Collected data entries
- - - - - - -

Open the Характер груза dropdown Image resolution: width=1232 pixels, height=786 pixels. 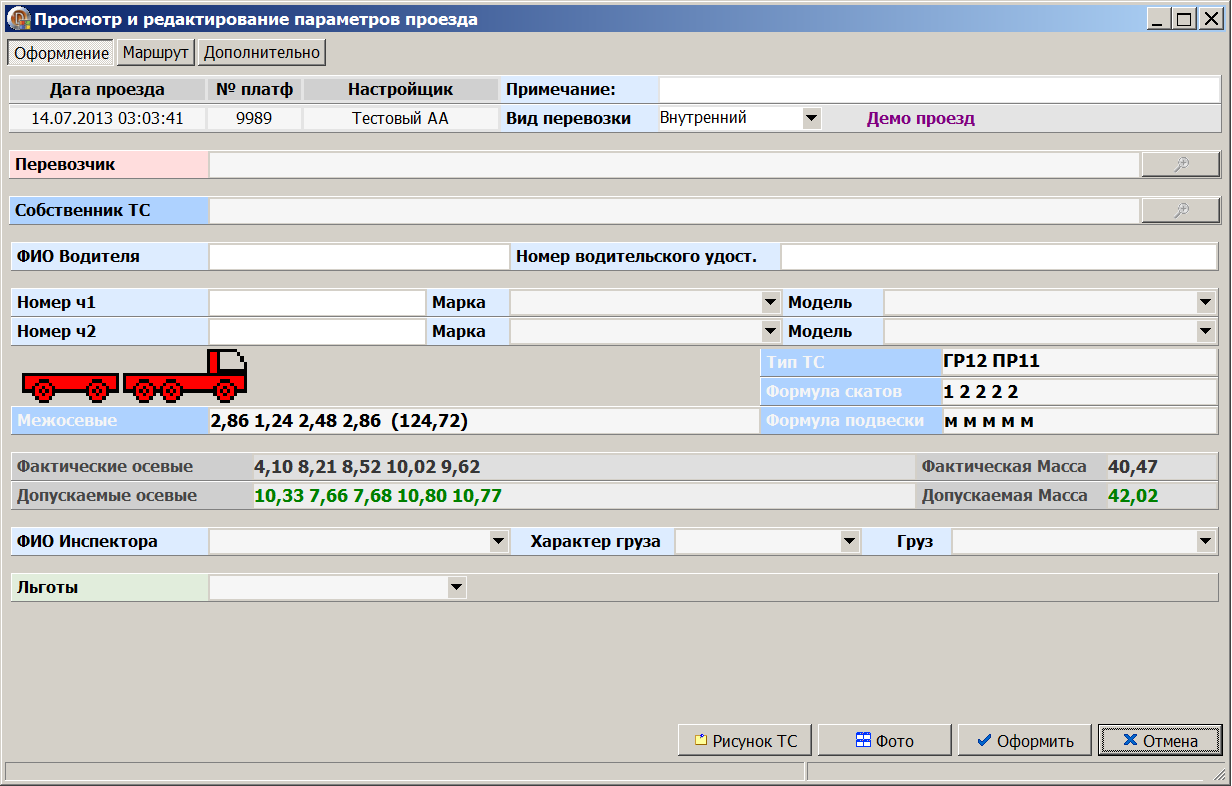point(849,541)
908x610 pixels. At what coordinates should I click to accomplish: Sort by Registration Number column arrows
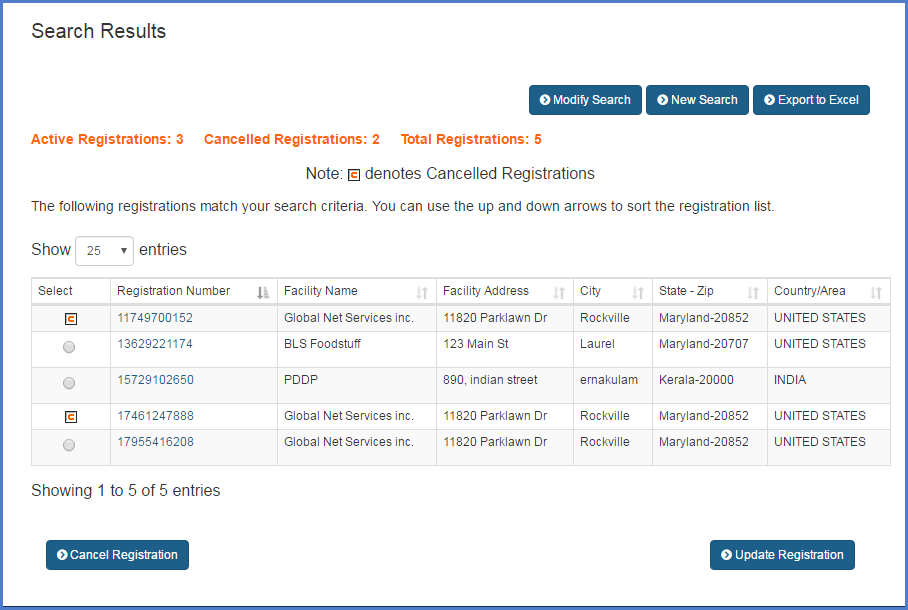point(263,292)
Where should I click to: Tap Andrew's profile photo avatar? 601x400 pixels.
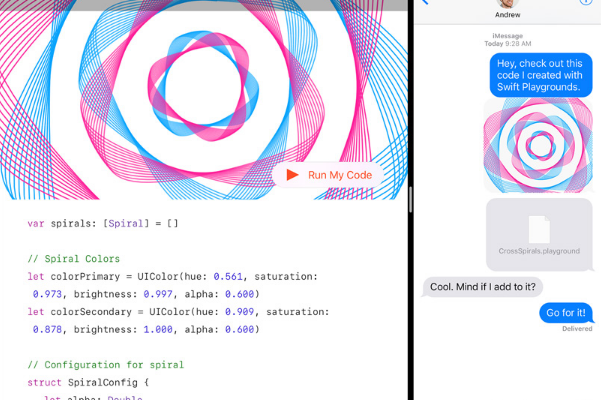point(507,3)
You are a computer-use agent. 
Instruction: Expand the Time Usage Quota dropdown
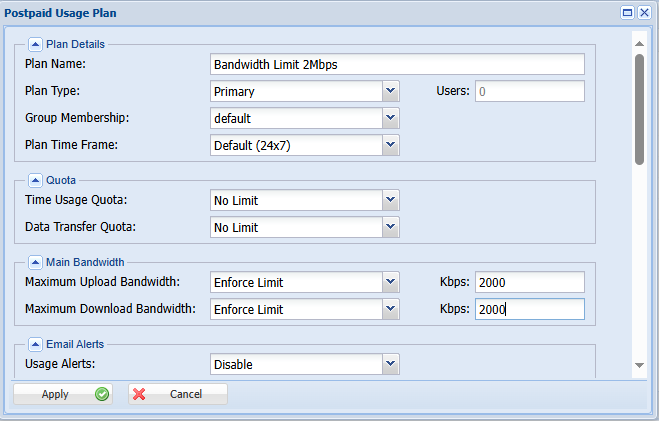(x=391, y=200)
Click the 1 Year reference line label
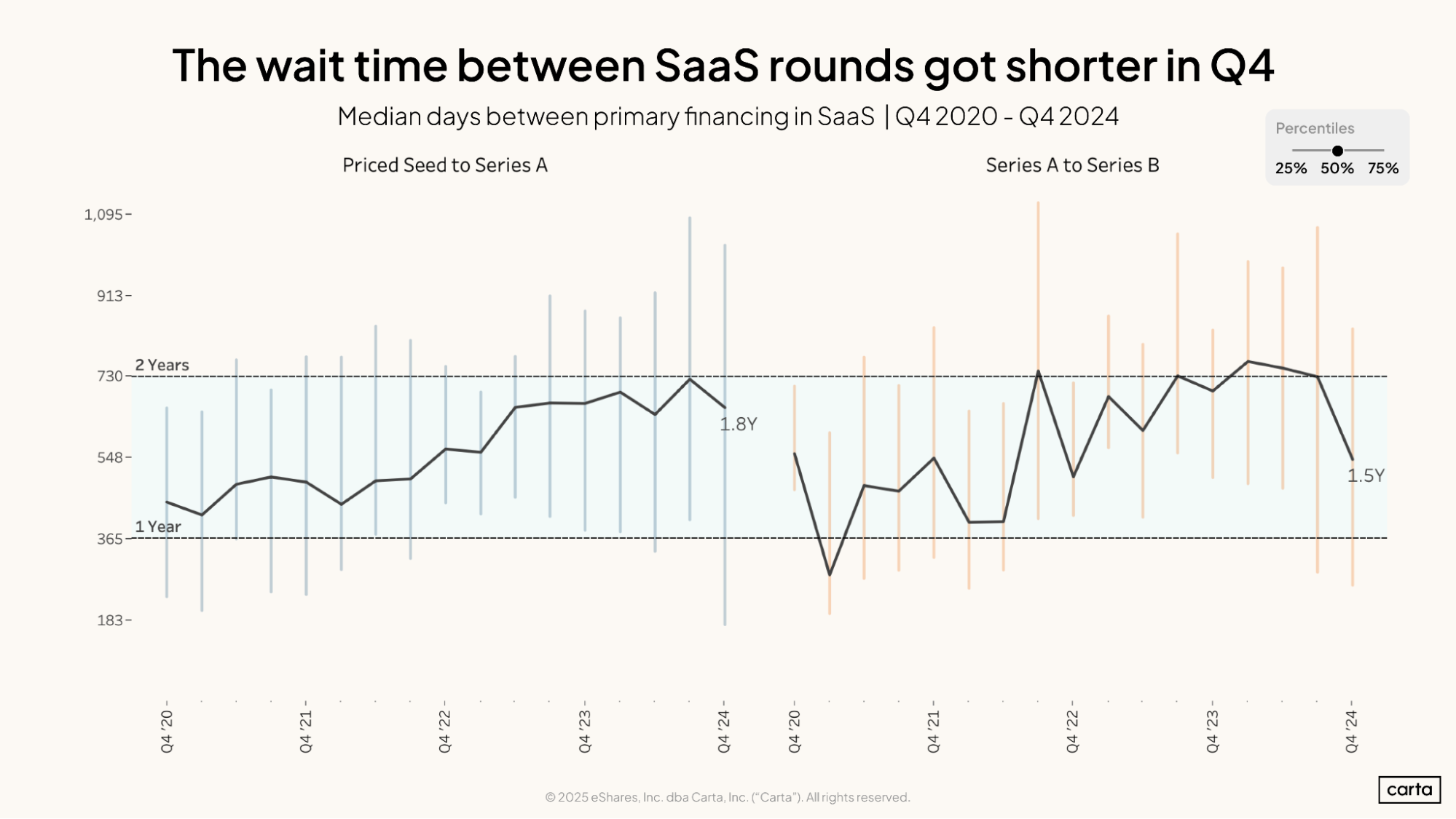Image resolution: width=1456 pixels, height=819 pixels. [x=158, y=526]

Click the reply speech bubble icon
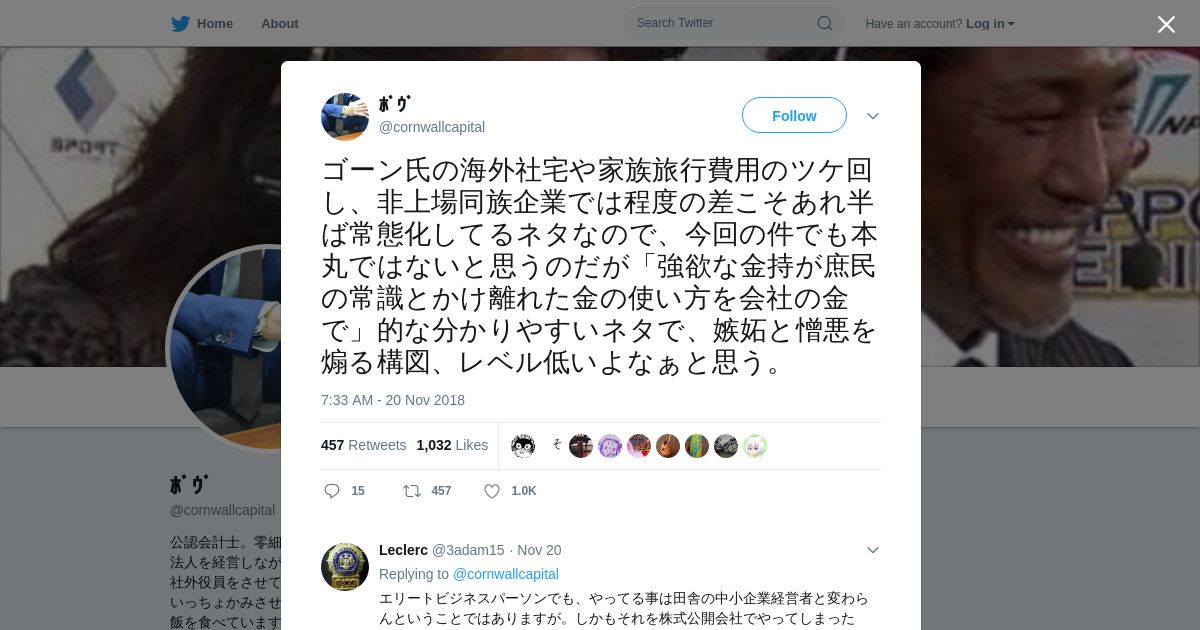pos(332,491)
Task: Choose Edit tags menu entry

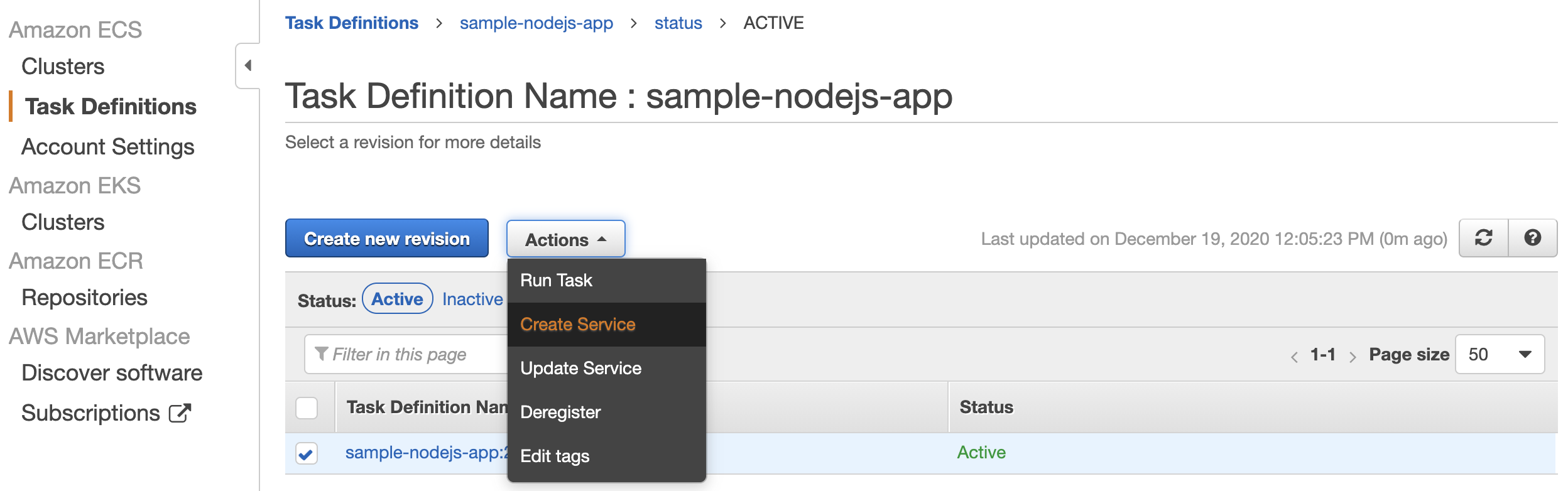Action: pyautogui.click(x=555, y=456)
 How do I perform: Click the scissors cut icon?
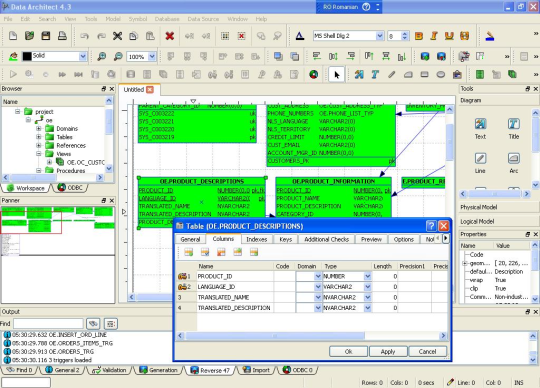(117, 36)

- - - - - - -

=== Exercise description ===
With the pictures left out, give again exactly the lines from the one that contains "Task: Choose Edit tags menu entry" through the final line of the data above.

=== Answer area ===
Task: Choose Edit tags menu entry

Action: pyautogui.click(x=555, y=456)
 How do I perform: Click the scissors cut icon?
(117, 36)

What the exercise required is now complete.